Purpose: To describe the clinical, electrophysiological and genetic spectrum of inherited retinal diseases associated with variants in the PRPH2 gene.
Methods: A total of 241 patients from 168 families across 15 sites in 9 countries with pathogenic or likely pathogenic variants in PRPH2 were included. Records were reviewed for age at symptom onset, visual acuity, full-field ERG, fundus colour photography, fundus autofluorescence (FAF), and SD-OCT. Images were graded into six phenotypes. Statistical analyses were performed to determine genotype-phenotype correlations.

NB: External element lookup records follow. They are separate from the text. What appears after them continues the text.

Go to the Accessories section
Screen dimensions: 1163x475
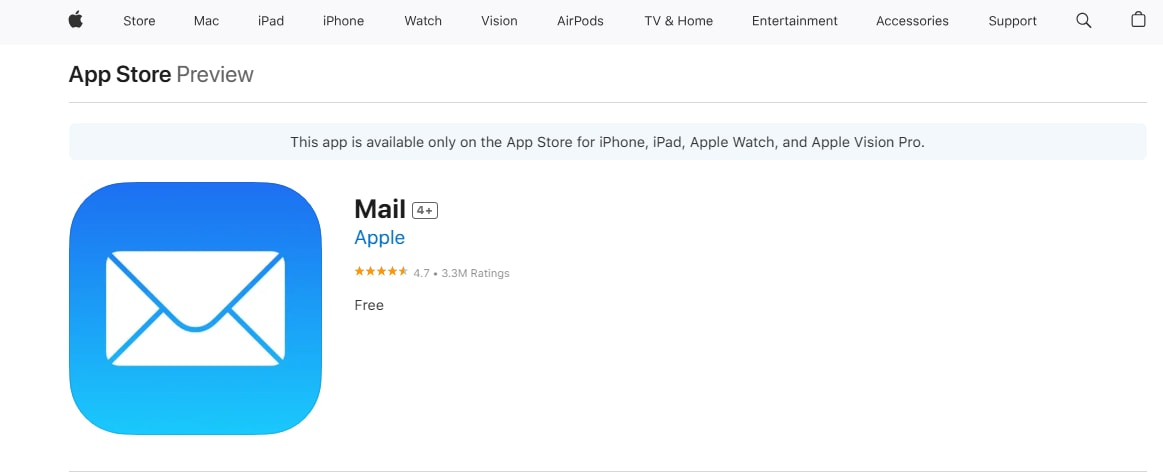tap(912, 21)
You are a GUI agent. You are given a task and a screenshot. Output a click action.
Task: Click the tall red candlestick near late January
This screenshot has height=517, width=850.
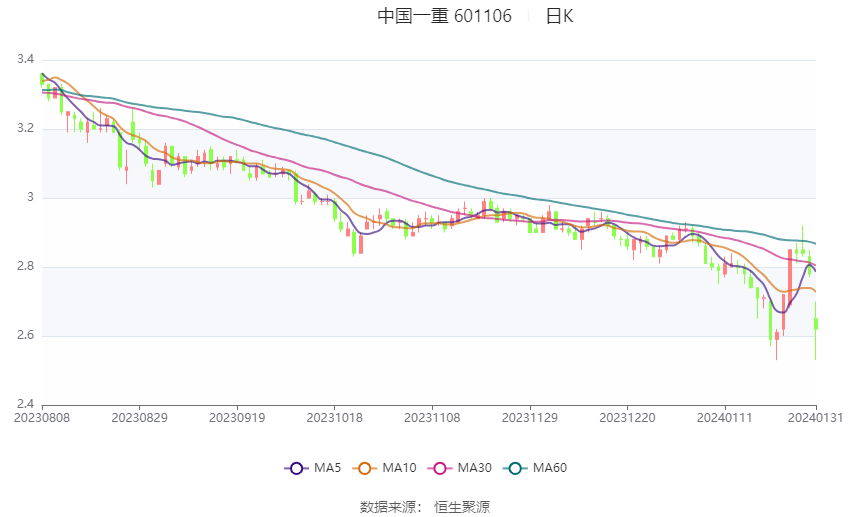[790, 277]
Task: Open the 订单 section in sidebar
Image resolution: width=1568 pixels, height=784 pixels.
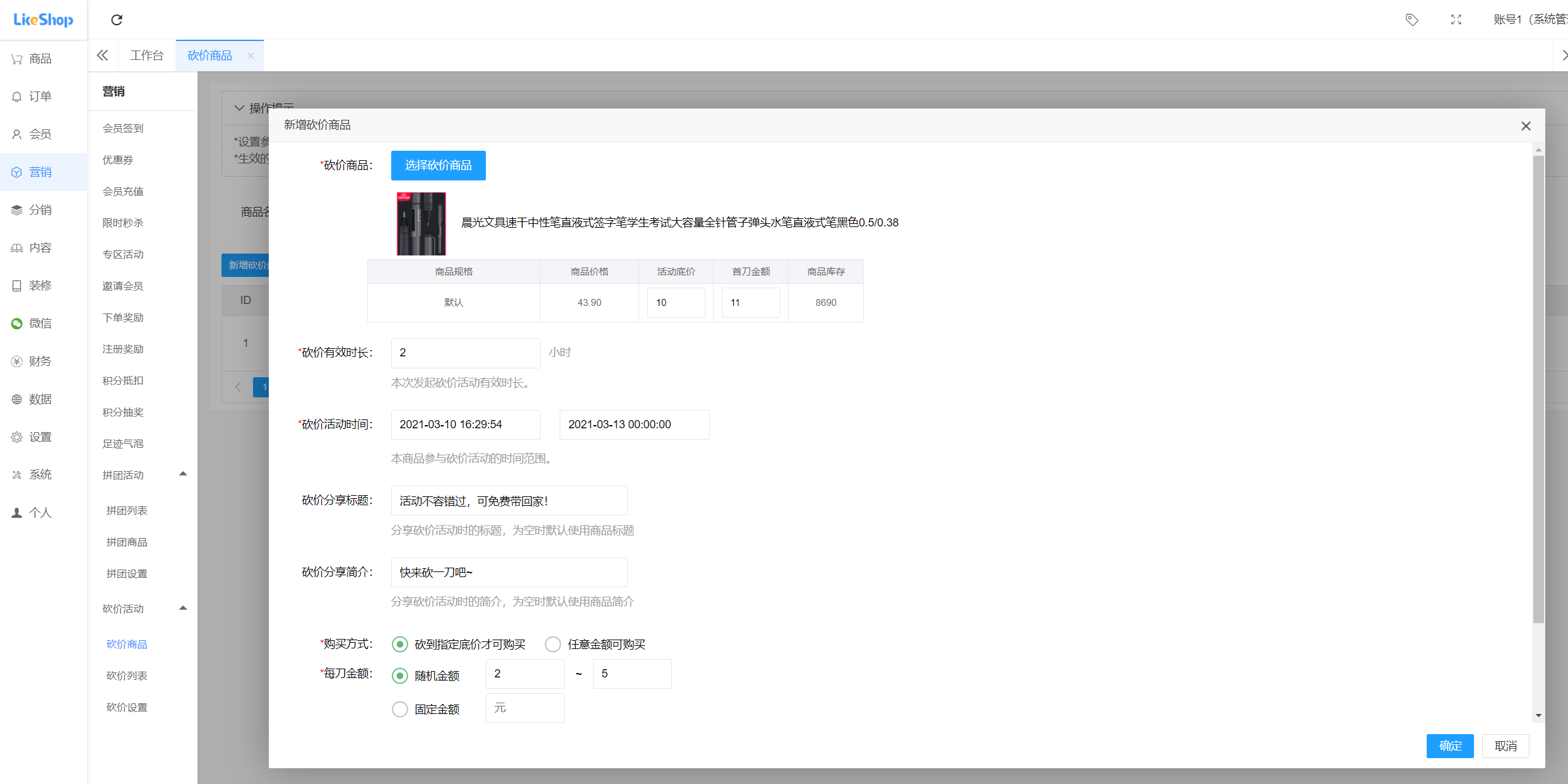Action: (40, 96)
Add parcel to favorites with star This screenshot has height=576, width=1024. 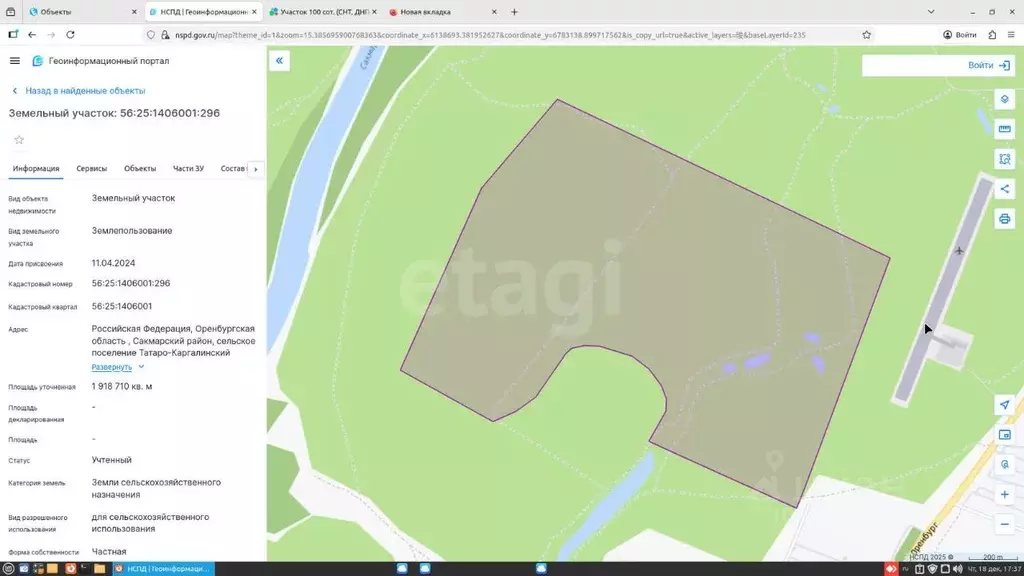point(19,140)
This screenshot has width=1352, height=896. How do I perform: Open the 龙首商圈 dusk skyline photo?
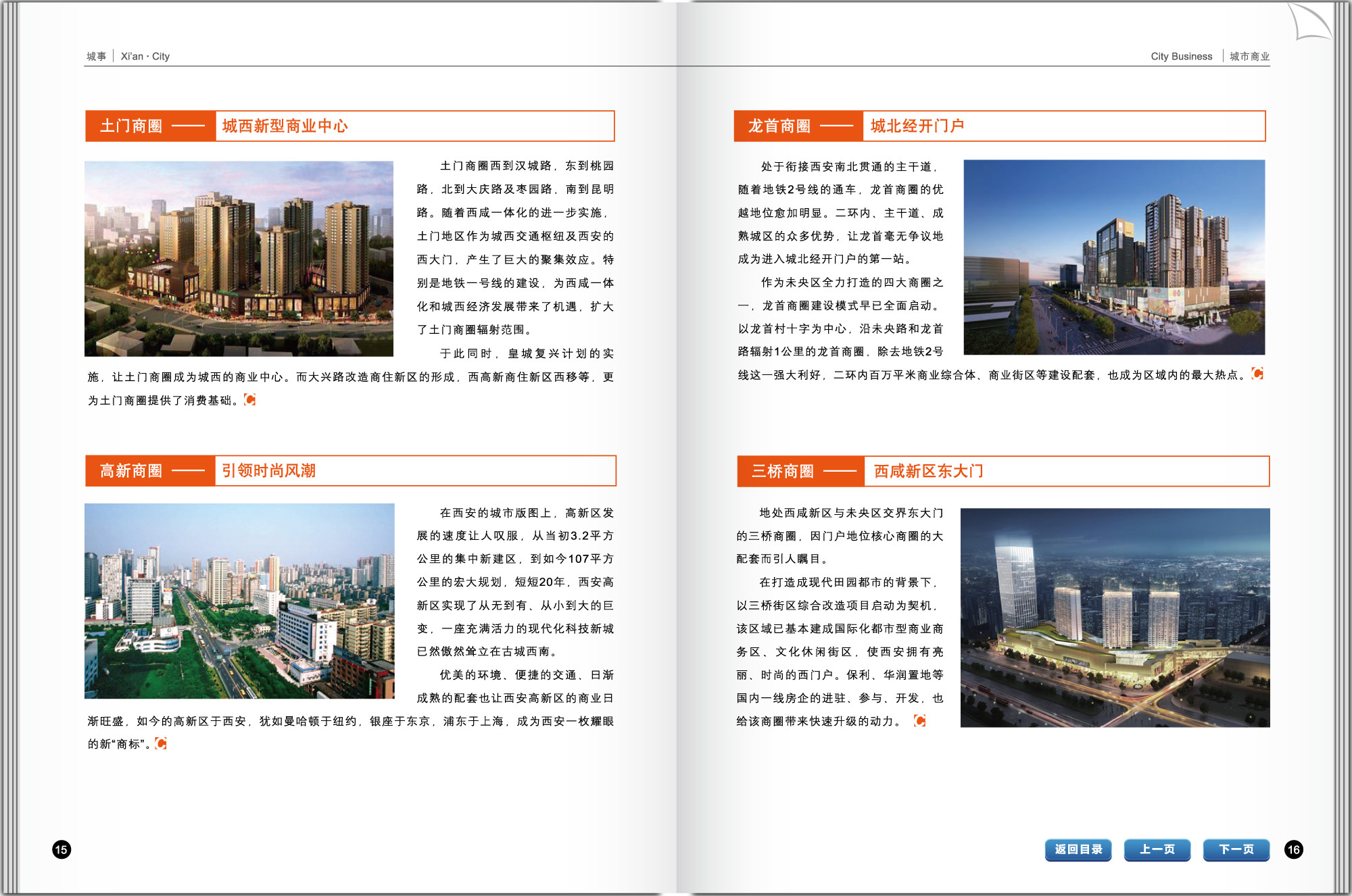tap(1114, 257)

Results: The median age at symptom onset was 40 years (range, 4-78 years). FAF phenotypes included normal (5%), butterfly pattern dystrophy, or vitelliform macular dystrophy (11%), central areolar choroidal dystrophy (28%), pseudo-Stargardt pattern dystrophy (41%), and retinitis pigmentosa (25%). Symptom onset was earlier in retinitis pigmentosa as compared with pseudo-Stargardt pattern dystrophy (34 vs 44 years; P = 0.004). The median visual acuity was 0.18 logMAR (interquartile range, 0-0.54 logMAR) and 0.18 logMAR (interquartile range 0-0.42 logMAR) in the right and left eyes, respectively. ERG showed a significantly reduced amplitude across all components (P < 0.001) and a peak time delay in the light-adapted 30-Hz flicker and single-flash b-wave (P < 0.001). Twenty-two variants were novel. The central areolar choroidal dystrophy phenotype was associated with 13 missense variants. The remaining variants showed marked phenotypic variability.
Conclusions: We described six distinct FAF phenotypes associated with variants in the PRPH2 gene. One FAF phenotype may have multiple ERG phenotypes, demonstrating a discordance between structure and function. Given the vast spectrum of PRPH2 disease our findings are useful for future clinical trials.